## [WHAT YOU ARE ASKED TO DO]
Return exactly the lines of the records below, starting at the line that contains "Screen dimensions: 987x500" and ending at the line that contains "This screenshot has height=422, width=521.", with both of those lines kept.

## [LISTED RECORDS]
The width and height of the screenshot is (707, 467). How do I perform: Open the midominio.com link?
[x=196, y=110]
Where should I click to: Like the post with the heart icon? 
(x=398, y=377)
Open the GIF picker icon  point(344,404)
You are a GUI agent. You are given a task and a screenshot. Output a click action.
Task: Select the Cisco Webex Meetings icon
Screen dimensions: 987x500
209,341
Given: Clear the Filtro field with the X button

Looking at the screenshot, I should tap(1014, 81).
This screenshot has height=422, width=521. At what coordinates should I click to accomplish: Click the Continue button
--
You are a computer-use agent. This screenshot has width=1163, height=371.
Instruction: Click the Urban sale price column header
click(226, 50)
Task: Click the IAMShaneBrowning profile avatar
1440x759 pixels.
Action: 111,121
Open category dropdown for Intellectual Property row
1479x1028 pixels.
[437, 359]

## [RESPONSE TO THIS EXERCISE]
Screen dimensions: 987x500
209,341
Given: Clear the Filtro field with the X button

Looking at the screenshot, I should tap(1014, 81).
This screenshot has height=422, width=521. At what coordinates should I click to accomplish: Click the Continue button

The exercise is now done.